On Sat, 2007-02-17 at 17:34 +0100, Johannes Graumann
wrote:> Hi all,
>
> My current project brought forth the snippet below, which modifies in each
> row of a data frame a certain field depending on another field in the same
> row. Dealing with data of some 30000 entries this works, but is horribly
> slow.

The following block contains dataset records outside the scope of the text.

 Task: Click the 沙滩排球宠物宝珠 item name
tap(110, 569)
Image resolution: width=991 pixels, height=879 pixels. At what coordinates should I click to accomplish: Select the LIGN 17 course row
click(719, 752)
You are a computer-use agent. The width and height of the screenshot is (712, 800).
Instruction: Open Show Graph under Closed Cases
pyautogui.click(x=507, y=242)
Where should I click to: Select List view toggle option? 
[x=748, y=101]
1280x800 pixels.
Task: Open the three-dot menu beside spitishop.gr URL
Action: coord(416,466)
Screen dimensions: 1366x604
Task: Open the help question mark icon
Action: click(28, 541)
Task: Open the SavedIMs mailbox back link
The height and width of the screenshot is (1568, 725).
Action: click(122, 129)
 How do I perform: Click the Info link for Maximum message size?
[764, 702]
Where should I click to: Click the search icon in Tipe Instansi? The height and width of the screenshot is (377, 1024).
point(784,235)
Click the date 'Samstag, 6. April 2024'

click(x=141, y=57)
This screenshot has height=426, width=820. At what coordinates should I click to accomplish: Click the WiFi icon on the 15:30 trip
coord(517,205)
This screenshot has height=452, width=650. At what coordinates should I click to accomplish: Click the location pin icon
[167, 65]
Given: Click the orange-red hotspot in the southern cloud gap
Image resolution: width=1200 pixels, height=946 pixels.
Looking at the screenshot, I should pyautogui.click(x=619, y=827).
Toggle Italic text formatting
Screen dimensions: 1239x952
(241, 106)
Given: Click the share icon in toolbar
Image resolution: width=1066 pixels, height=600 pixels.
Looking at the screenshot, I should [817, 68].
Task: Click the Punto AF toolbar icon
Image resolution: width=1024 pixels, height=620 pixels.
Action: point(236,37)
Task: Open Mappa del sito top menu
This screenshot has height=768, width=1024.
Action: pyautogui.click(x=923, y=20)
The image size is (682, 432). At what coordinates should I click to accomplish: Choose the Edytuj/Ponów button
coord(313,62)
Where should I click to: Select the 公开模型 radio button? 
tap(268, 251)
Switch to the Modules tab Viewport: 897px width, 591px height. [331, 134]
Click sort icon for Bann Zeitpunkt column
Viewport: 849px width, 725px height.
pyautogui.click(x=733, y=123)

Can anyone show this newbie how to do this properly (faster ;0)?
>
> for (i in 1:nrow(dataframe)){
> if (any(grep('^yes$',dataframe[i,][['Field1']]))){
> dataframe[i,]['Field1'] <- dataframe[i,]['Field2']
> } else {
> dataframe[i,]['Field1'] <- NA
> }
> }
>
> Thanks for your insights, Joh
Beyond the for() loop issue. you are doing a lot of unnecessary
subsetting.
For example:
dataframe[i,][['Field1']]
can be replaced with:
dataframe[['Field1']]
or if you have to loop:
dataframe[i, 'Field1']
See ?Extract
One clarification question on your use of grep(), which is do you have
entries that have a 'yes' at the end of the field, or are you just
looking for a field entry != 'yes'? If the latter, you don't need
to
use grep() of course.
One potential approach is the following:
dataframe[["Field1"]] <- with(dataframe,
ifelse(any(grep("^yes$", Field1)),
Field2, NA))
If you are just looking for an entry != "yes", then:
dataframe[["Field1"]] <- with(dataframe,
ifelse(Field1 != "yes",
Field2, NA))
See ?ifelse and ?with. Also look at ?replace for an alternative way to
replace() values based upon conditions.
HTH,
Marc Schwartz